Descendió del palanquín y vio a las dos doncellas de la Princesa Anyang.
Esta vez las encontró de nuevo, y su actitud había mejorado obviamente de manera significativa.
—Sr. Lan, la princesa os invita.
Zhan Lan siguió a las dos hasta la cámara principal de la Mansión de la Princesa, mientras que el Zorro de Cara Plateada fue llevado a una habitación lateral para tomar té.
Los ojos del Zorro de Cara Plateada se estrecharon mientras caminaba, quejándose internamente: «¡Traerlo a la mansión era para evitar que Zhan Lan escapara!»
Estas dos mujeres sí que saben jugar.
Zhan Lan estaba jugando un juego estratégico atrayendo al enemigo hacia las profundidades.
¡La Princesa Anyang pensaba que Zhan Lan estaba jugando el juego del amor con el arte de la táctica opositora!
Así que algunas personas no pueden ser juzgadas solo por la edad, ¡incluso si esta Princesa Anyang vive hasta los cien años, todavía no será lo suficientemente astuta!
Zhan Lan entró en el salón principal, donde la doncella cerró la puerta exterior.
Zhan Lan vio a la Princesa Anyang sentada en el asiento principal; la habitación, calentada por el calor del dragón, era muy confortable. Hoy llevaba un vestido blanco, adornado con dos horquillas doradas, su maquillaje era más refinado, y sus hermosos ojos miraban a Zhan Lan.
—Sr. Lan, ayer fui yo quien fue grosera; hoy os he invitado especialmente a la mansión para disculparme cara a cara.
Zhan Lan curvó sus labios.
—Esta es la primera vez que he oído hablar de invitar a alguien a su casa para disculparse.
La Princesa Anyang frunció el ceño, un poco inexplicablemente disgustada.
—Originalmente planeaba visitarte personalmente para disculparme, pero no esperaba que el Sr. Lan fuera a… Jiao Fangsi.
Los labios de Zhan Lan temblaron; ¿cómo podía sonar un poco agria? ¿Tan Xiyan no está realmente encariñada con ella, verdad?

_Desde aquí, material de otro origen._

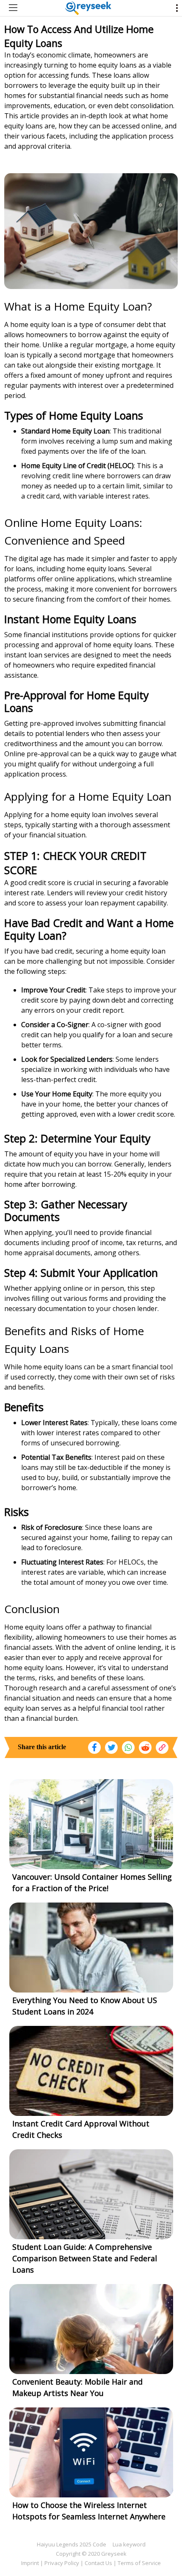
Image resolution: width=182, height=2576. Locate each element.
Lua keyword (129, 2544)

—No es necesario visitar para una disculpa, después de todo, yo también fui irrespetuoso con la princesa ayer, estamos a mano.
La Princesa Anyang, viendo al Sr. Lan de nuevo hoy, finalmente confirmó por qué había tenido noches de insomnio; el Sr. Lan parecía diferente a otros hombres, quería hablar con el Sr. Lan, quería estar cerca de él.
Ayer, los susurros del Sr. Lan en su oído surgieron repetidamente en su mente; encontrarse con su mirada hacía que su corazón latiera impulsivamente.
La Princesa Anyang se esforzó por parecer elegante y compuesta.
—Sr. Lan, las palabras que dijisteis ayer, esta princesa las encontró bastante sensatas. Os invité hoy esperando que pudierais decirme las palabras que no era conveniente expresar ayer.
Zhan Lan tenía una mano detrás de su espalda, y dijo en voz alta:
—Princesa Anyang, has nutrido a tantos compañeros masculinos, no muchos son realmente tuyos. No ofrecen ninguna ayuda para tus ambiciones futuras; las cosas que realizas para algunas personas son demasiado superficiales, quizás las expones prematuramente. Ya que has hecho el trabajo superficial para ocultar tus verdaderos motivos, ¿tienes tu propia carta escondida? ¿O mostraste todas tus cartas?